**Exercise brief**. Show all lines from the records below in which the string "entry" is present.

**Listed records**.
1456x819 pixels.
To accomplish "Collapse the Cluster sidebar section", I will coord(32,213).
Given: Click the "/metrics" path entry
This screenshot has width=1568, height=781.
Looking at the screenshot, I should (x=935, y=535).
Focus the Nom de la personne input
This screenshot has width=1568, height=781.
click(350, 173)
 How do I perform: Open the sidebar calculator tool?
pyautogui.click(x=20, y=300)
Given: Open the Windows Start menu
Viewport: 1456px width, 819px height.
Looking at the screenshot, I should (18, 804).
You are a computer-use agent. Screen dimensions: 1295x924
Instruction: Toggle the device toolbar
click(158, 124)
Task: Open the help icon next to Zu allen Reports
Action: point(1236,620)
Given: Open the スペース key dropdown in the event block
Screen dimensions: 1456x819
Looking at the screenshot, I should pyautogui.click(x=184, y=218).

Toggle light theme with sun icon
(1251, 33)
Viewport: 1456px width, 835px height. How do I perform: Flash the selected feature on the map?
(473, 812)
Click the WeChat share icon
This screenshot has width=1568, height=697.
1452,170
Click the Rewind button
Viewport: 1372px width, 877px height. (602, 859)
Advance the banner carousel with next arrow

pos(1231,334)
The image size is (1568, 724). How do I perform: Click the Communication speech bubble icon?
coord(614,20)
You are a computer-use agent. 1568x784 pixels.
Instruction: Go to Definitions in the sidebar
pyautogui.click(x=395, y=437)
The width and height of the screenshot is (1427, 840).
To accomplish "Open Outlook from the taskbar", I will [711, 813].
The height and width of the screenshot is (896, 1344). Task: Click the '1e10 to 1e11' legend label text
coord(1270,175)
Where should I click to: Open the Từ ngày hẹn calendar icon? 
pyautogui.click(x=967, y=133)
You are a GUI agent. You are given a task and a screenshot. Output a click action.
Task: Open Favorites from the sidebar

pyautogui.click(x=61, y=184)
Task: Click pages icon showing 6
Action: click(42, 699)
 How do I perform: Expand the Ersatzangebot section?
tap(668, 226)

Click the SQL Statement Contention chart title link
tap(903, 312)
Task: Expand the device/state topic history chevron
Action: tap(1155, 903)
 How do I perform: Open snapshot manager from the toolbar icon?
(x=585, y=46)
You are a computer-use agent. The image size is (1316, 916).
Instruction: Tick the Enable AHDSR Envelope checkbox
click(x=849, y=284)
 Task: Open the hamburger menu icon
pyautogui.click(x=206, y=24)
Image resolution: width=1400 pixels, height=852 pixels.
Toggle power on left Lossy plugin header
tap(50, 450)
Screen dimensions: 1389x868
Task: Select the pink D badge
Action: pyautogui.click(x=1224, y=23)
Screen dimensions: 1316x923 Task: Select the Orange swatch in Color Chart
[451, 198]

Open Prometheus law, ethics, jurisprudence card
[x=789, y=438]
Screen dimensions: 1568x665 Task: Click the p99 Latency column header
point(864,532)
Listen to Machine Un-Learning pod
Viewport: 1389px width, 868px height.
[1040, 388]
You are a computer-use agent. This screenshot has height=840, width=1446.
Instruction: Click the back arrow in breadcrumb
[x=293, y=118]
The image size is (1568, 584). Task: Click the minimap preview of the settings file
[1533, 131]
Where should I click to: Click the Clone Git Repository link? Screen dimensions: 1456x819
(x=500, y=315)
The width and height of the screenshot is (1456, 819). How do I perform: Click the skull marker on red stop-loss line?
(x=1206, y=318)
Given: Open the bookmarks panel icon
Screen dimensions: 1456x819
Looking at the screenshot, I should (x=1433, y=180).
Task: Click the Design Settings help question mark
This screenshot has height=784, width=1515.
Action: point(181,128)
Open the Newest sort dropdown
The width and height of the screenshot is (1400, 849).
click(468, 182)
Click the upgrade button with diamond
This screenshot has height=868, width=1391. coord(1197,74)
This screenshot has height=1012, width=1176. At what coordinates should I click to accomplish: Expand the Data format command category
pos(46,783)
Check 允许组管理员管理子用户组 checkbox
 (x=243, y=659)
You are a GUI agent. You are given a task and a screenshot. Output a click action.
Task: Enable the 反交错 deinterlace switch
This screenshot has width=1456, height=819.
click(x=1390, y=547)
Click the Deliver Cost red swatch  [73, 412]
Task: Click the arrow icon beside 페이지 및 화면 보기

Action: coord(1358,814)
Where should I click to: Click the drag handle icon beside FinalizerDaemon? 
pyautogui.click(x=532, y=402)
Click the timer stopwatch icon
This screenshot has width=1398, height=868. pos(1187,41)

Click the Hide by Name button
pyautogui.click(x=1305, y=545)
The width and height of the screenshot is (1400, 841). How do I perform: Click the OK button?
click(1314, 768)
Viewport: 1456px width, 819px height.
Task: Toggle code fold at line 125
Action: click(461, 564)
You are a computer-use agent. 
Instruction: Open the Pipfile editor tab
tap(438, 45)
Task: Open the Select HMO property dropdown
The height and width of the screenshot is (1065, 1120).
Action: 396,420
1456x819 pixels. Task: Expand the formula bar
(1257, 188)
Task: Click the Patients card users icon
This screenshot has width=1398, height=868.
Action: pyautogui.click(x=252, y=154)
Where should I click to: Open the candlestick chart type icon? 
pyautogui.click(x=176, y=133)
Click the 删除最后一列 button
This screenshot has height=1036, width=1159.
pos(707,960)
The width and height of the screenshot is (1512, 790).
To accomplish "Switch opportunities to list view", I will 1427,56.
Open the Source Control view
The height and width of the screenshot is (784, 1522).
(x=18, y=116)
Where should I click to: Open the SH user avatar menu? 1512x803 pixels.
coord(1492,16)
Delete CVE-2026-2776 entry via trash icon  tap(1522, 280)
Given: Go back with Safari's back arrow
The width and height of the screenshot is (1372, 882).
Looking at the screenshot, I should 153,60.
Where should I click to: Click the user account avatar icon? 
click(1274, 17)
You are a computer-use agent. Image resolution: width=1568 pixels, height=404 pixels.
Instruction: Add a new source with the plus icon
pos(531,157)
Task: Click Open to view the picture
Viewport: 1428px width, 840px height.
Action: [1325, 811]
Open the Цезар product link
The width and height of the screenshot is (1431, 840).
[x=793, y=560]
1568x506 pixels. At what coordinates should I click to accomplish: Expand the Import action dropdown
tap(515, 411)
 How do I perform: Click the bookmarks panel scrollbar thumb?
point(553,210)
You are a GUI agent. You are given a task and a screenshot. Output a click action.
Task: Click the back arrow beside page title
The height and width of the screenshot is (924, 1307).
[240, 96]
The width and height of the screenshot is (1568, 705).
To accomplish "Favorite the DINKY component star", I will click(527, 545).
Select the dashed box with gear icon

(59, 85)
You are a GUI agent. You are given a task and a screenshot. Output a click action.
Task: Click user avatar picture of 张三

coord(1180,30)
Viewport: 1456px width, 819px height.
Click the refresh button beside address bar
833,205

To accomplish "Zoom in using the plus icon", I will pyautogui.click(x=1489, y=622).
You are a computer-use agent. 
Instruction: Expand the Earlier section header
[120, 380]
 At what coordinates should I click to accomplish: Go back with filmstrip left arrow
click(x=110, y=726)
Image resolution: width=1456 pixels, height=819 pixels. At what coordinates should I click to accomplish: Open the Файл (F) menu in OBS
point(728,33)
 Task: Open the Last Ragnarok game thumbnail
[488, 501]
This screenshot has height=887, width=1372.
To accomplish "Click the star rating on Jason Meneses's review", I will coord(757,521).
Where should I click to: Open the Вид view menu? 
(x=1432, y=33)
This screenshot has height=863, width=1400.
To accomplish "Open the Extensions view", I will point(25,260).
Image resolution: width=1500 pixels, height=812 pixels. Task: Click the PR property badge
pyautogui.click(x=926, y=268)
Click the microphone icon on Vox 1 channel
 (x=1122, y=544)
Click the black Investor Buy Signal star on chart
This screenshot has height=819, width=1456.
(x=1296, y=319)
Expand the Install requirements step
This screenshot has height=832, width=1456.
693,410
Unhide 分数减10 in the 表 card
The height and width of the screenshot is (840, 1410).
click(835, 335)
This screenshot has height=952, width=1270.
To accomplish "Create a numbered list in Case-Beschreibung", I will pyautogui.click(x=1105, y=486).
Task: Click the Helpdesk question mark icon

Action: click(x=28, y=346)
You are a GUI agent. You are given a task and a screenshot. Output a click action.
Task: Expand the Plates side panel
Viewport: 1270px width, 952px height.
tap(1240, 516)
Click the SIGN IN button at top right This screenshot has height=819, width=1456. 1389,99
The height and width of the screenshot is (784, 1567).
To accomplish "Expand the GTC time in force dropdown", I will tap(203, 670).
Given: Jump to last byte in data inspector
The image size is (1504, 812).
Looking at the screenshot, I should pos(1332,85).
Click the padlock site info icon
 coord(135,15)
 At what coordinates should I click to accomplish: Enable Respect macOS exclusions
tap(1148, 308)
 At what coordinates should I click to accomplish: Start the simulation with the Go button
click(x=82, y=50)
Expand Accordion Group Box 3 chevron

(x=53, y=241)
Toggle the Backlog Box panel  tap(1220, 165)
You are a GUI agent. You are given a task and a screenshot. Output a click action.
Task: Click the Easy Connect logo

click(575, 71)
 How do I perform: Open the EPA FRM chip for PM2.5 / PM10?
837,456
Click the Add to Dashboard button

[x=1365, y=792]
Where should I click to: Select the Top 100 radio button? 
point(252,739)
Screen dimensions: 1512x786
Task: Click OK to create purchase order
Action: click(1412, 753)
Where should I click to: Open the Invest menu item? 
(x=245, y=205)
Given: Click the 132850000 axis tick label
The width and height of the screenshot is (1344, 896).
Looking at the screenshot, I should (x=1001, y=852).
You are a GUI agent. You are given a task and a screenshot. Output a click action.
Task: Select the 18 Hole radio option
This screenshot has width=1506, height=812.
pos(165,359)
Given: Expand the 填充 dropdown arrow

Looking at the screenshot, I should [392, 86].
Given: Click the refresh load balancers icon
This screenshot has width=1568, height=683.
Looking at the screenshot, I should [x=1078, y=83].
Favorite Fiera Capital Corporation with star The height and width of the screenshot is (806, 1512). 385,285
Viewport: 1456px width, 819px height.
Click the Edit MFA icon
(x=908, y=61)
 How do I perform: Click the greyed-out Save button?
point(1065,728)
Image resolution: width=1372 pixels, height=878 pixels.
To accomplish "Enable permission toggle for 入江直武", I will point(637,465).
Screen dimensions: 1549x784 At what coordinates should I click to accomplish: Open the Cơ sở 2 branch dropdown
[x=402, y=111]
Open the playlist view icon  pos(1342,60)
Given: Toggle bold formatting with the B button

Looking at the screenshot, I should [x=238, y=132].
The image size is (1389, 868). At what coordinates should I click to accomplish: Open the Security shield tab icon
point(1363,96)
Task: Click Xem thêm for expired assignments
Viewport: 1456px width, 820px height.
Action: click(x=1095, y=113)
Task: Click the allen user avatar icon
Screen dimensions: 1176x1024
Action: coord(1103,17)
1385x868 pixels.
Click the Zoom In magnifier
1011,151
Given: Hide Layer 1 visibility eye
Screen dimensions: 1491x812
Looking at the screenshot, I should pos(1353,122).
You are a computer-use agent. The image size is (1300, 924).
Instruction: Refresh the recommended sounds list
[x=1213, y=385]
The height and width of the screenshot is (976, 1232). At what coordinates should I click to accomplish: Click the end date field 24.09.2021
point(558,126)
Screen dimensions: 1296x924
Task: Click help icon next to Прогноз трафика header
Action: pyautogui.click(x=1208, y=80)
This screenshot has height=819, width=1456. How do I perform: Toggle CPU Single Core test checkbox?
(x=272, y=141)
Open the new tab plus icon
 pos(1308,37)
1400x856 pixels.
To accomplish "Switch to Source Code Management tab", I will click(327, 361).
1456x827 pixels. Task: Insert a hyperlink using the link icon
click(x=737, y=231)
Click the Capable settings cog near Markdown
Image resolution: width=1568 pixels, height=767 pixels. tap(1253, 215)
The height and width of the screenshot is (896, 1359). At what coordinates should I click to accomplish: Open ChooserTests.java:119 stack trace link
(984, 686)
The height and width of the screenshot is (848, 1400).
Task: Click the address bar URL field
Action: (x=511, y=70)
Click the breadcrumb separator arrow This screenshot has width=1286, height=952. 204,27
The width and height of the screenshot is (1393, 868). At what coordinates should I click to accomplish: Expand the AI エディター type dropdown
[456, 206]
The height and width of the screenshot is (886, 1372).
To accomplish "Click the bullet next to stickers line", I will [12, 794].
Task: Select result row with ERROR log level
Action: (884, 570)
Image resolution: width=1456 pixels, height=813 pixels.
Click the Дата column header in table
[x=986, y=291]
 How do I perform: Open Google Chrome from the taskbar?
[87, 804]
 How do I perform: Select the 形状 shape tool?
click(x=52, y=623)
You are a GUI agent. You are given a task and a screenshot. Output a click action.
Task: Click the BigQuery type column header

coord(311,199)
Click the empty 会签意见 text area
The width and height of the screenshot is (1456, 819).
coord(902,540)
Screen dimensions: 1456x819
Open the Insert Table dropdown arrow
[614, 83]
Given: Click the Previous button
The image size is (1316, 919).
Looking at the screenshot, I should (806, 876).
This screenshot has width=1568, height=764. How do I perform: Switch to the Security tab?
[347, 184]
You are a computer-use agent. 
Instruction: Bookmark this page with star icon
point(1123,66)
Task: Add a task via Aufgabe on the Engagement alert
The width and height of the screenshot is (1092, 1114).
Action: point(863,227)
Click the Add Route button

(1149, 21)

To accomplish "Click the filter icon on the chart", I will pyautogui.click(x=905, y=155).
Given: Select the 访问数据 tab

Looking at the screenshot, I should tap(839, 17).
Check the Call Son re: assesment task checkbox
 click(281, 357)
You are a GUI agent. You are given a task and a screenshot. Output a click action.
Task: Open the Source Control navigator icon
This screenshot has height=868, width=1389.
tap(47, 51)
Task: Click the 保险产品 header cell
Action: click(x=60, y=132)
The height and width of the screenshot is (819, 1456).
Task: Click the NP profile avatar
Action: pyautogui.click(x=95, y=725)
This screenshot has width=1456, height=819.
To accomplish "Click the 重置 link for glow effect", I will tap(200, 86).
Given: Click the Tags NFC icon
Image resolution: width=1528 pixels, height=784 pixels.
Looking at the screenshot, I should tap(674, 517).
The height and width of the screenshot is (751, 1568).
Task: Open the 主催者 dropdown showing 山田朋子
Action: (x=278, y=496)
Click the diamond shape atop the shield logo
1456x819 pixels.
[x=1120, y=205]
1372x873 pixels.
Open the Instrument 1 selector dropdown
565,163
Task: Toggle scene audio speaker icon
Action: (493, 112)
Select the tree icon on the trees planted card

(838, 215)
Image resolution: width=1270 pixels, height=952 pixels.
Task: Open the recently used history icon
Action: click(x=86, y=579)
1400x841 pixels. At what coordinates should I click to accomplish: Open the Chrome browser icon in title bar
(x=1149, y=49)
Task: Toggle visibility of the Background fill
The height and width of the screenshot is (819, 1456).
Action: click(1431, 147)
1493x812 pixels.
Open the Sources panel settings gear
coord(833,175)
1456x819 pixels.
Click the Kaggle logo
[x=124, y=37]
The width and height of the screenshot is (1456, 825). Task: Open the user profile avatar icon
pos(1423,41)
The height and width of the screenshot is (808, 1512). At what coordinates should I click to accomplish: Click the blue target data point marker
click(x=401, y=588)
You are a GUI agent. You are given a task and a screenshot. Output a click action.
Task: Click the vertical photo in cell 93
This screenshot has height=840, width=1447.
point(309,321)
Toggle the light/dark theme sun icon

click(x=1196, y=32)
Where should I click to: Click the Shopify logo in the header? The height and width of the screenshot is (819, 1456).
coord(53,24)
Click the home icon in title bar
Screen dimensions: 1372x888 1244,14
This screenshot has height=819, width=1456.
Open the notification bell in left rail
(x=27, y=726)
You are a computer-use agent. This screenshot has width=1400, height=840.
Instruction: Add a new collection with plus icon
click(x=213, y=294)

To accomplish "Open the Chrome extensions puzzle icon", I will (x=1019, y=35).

**Response to this task**.
Given: Click the "/metrics" path entry
Delete CVE-2026-2776 entry via trash icon  tap(1522, 280)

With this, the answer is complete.